About this task :: Please transcribe, word for word, only the lines from the one containing "This screenshot has height=1402, width=1938." through the last line of the records below, both included, and leave out every picture.

Dataset content ::
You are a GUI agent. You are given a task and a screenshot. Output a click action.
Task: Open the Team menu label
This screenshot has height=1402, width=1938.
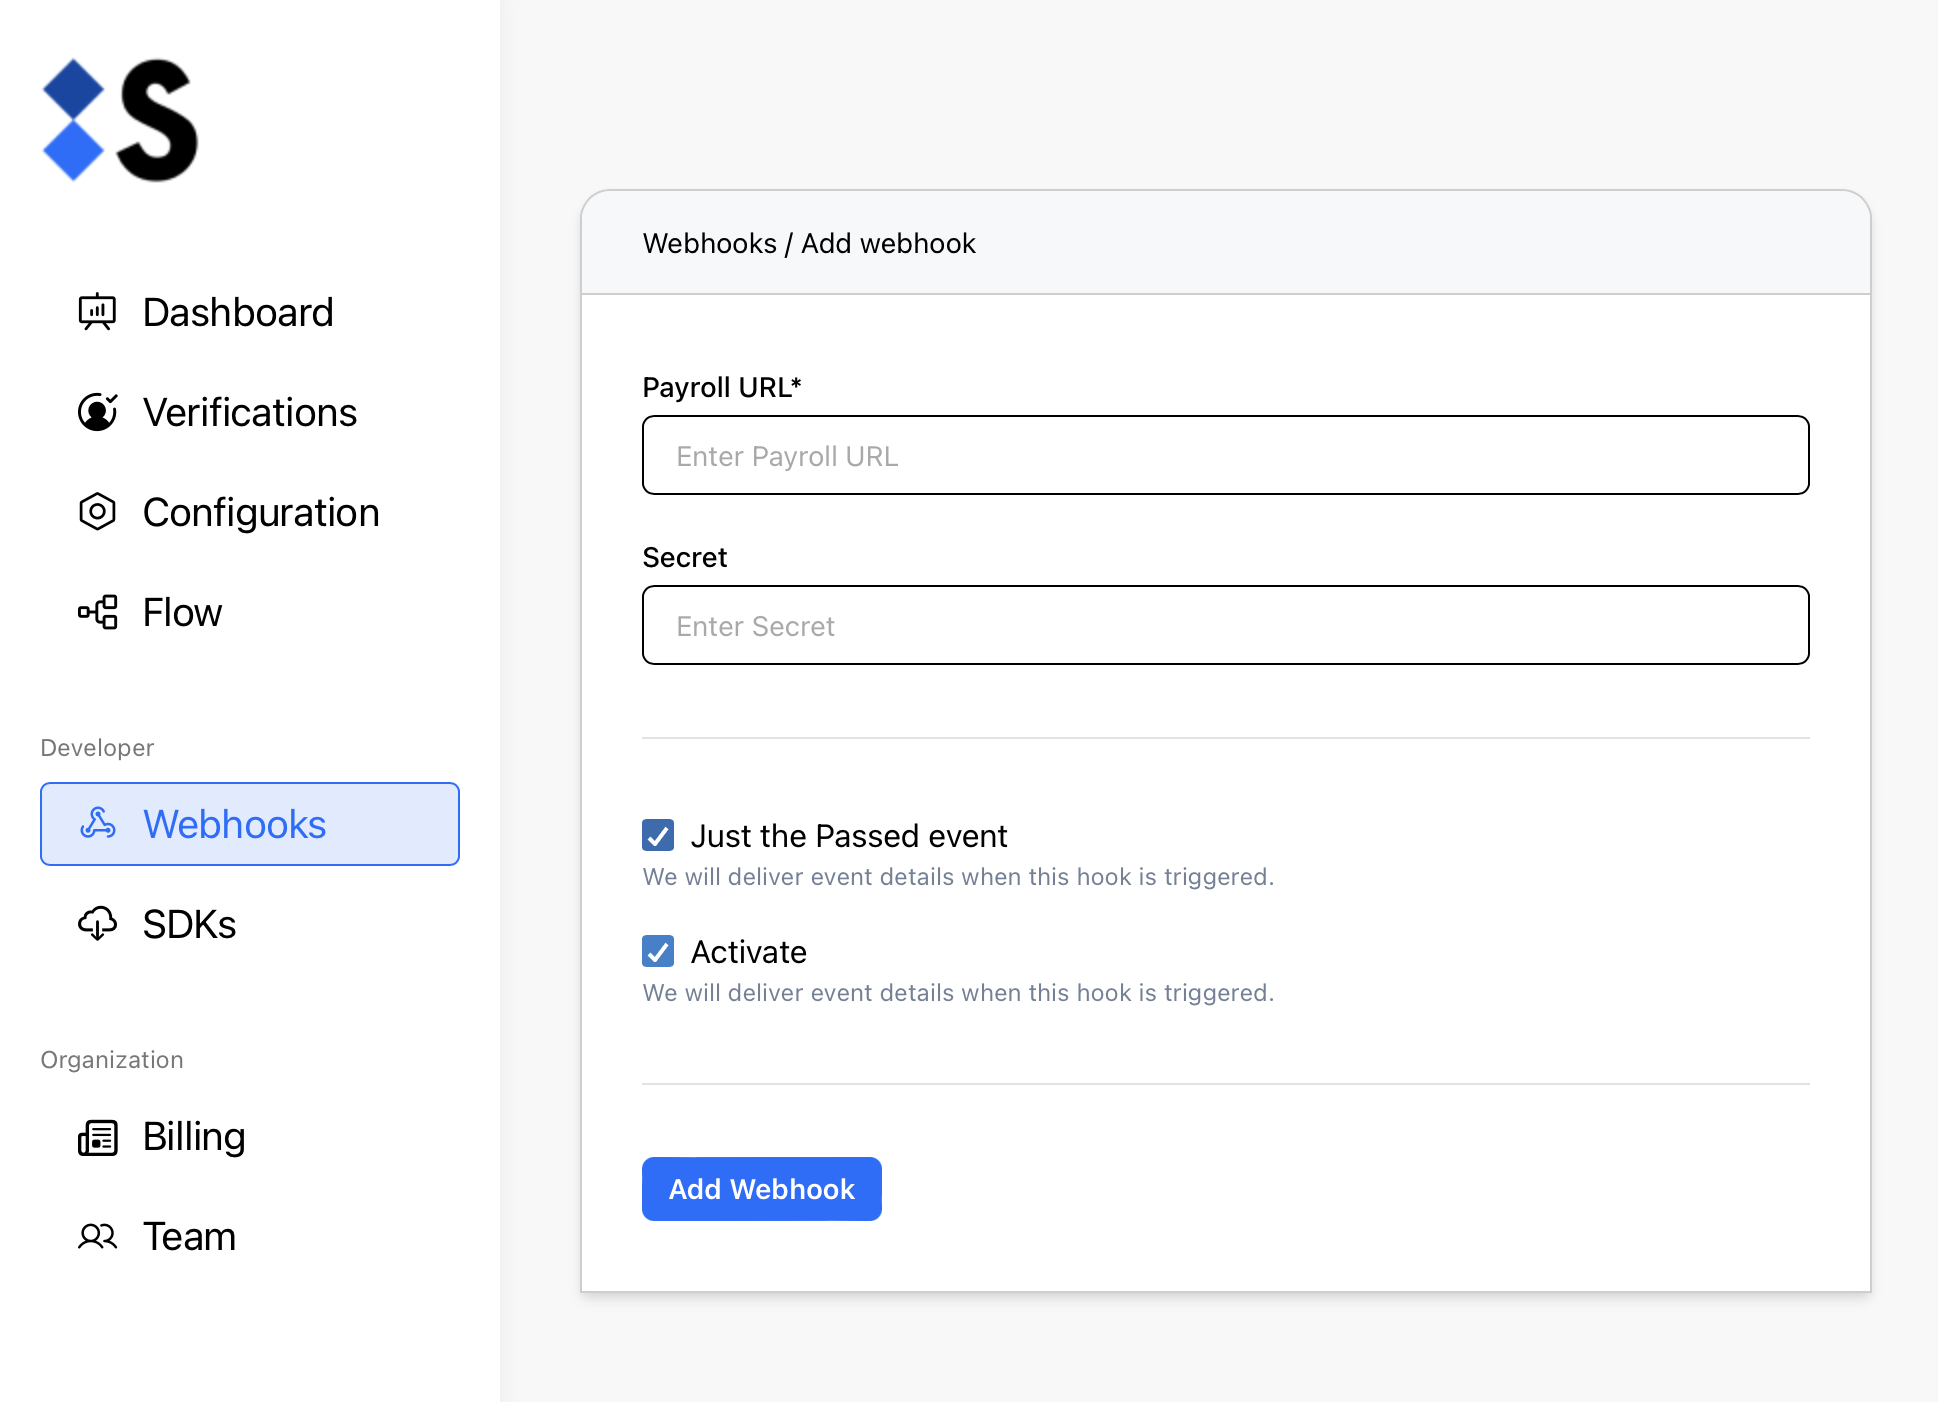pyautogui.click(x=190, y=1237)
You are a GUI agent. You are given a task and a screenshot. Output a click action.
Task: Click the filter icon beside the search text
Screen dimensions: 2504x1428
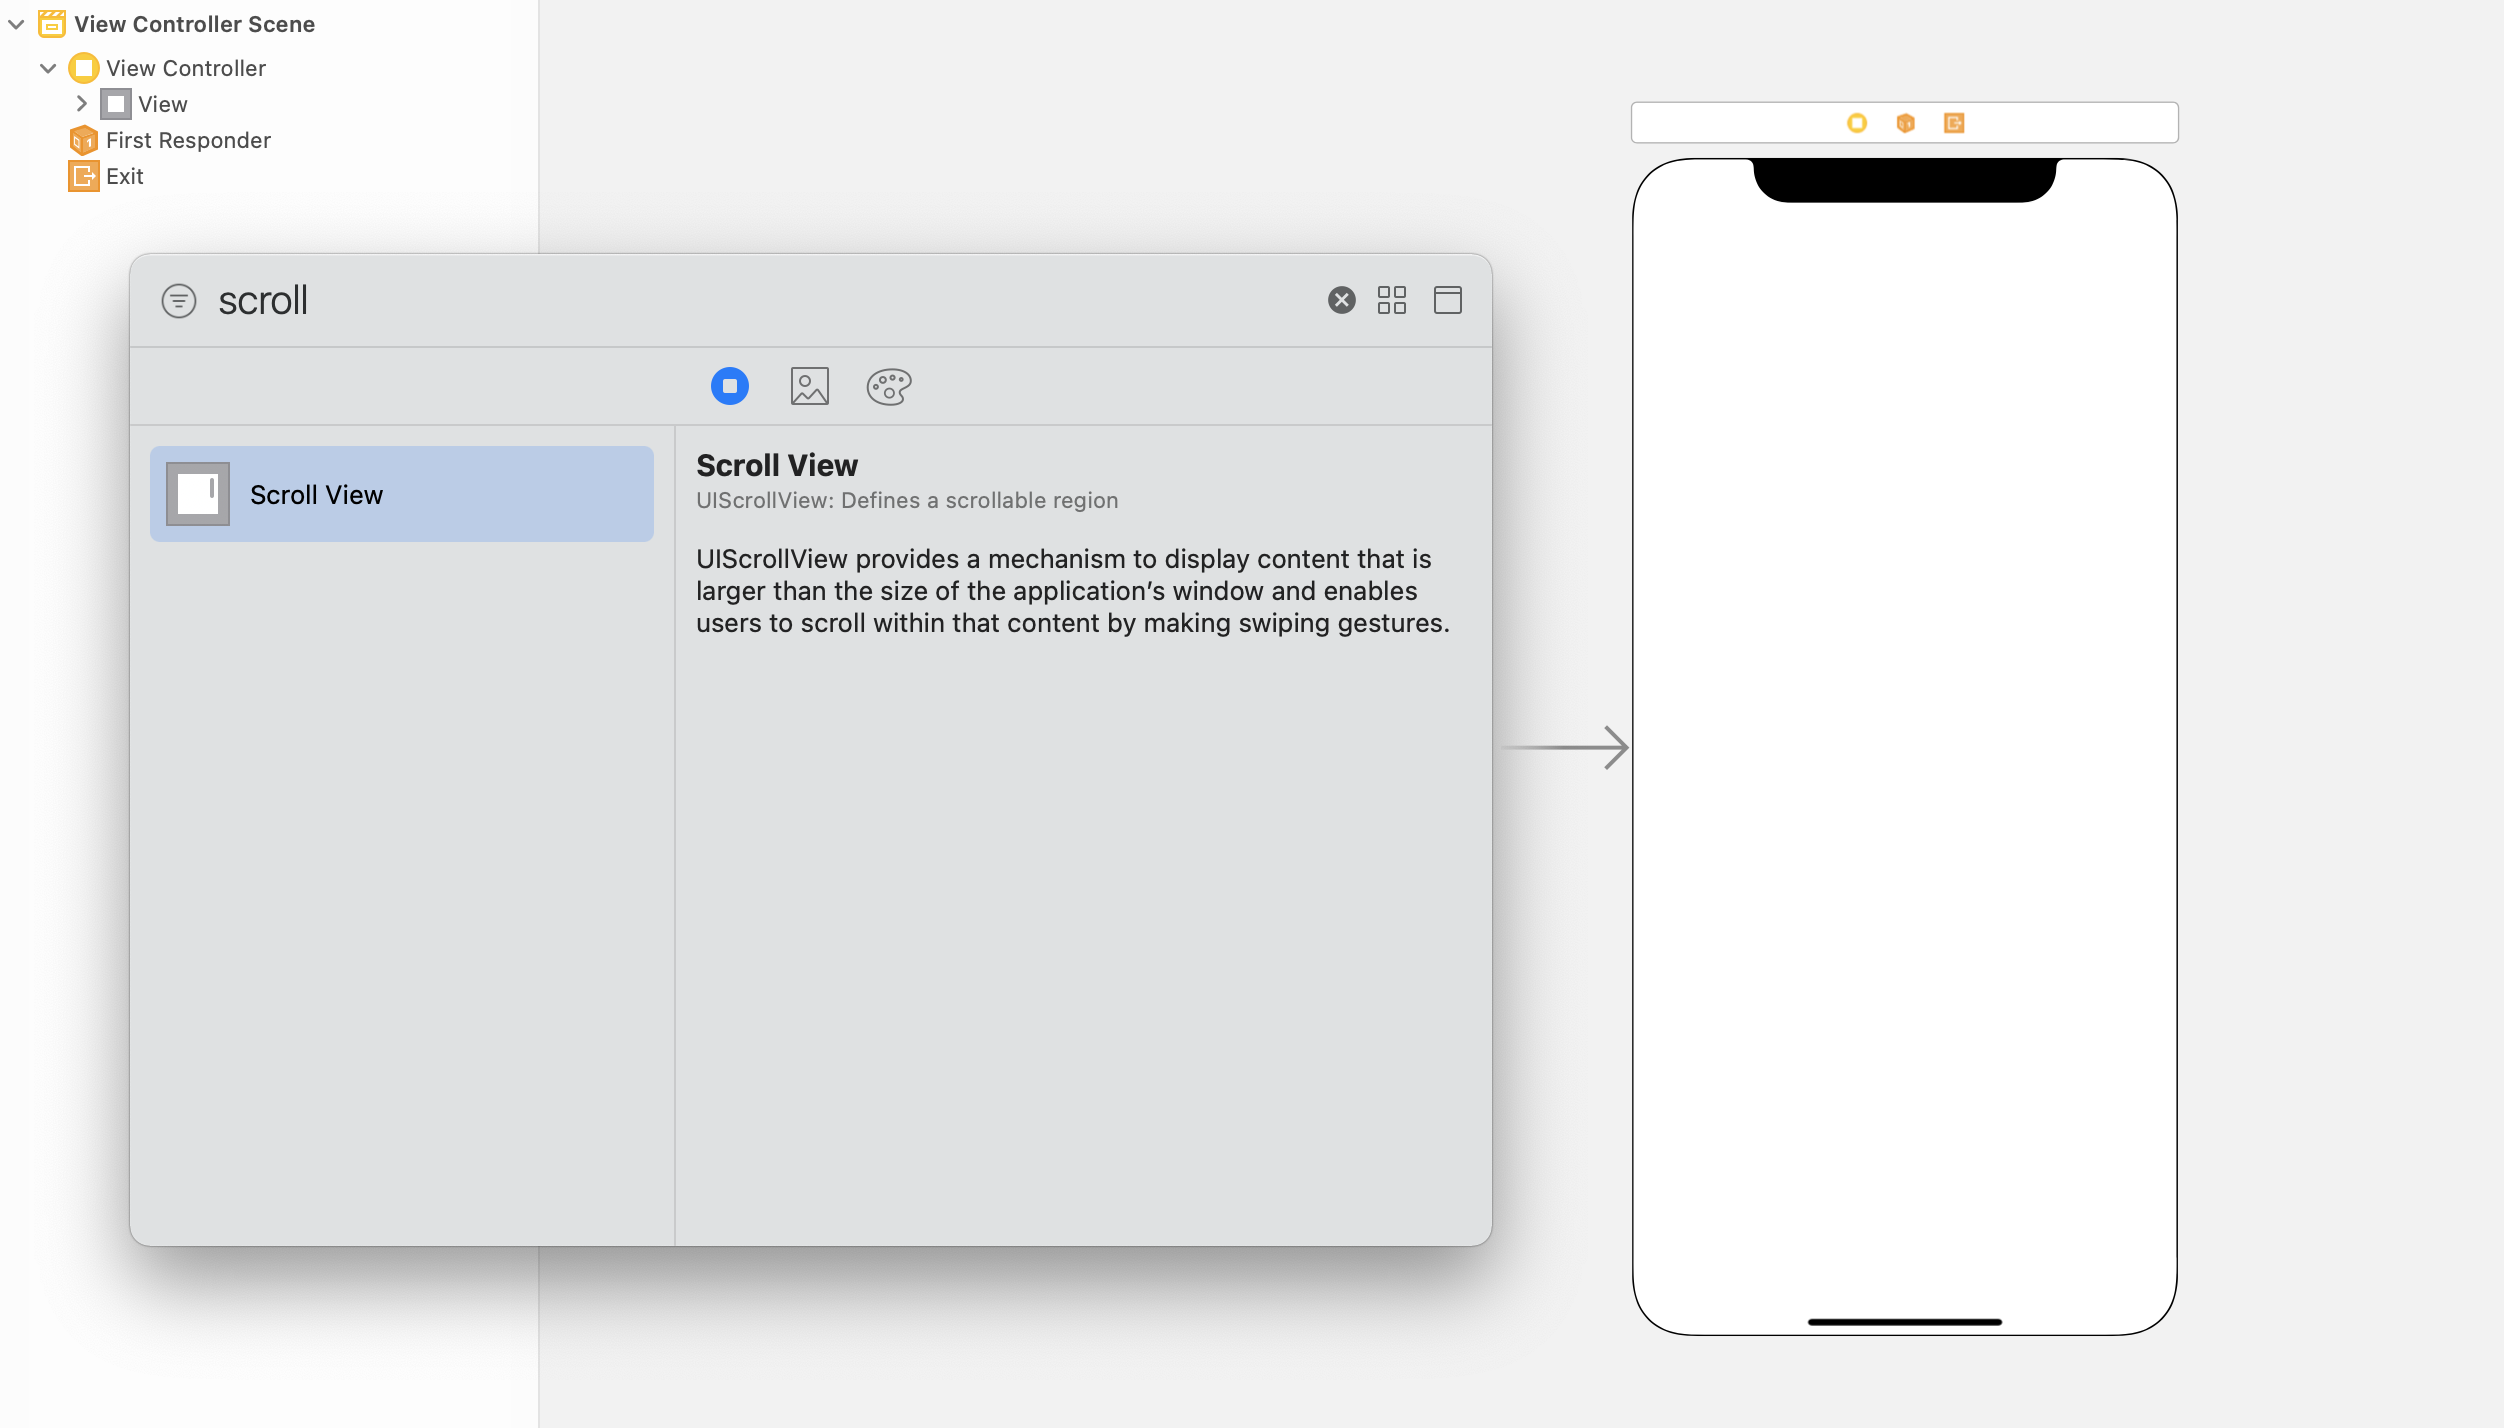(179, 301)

Task output ::
This screenshot has height=1402, width=1938.
pyautogui.click(x=190, y=1237)
You are a GUI agent. You are given a task and a screenshot. Output a click action.
Task: Click the filter icon beside the search text
Screen dimensions: 2504x1428
(179, 301)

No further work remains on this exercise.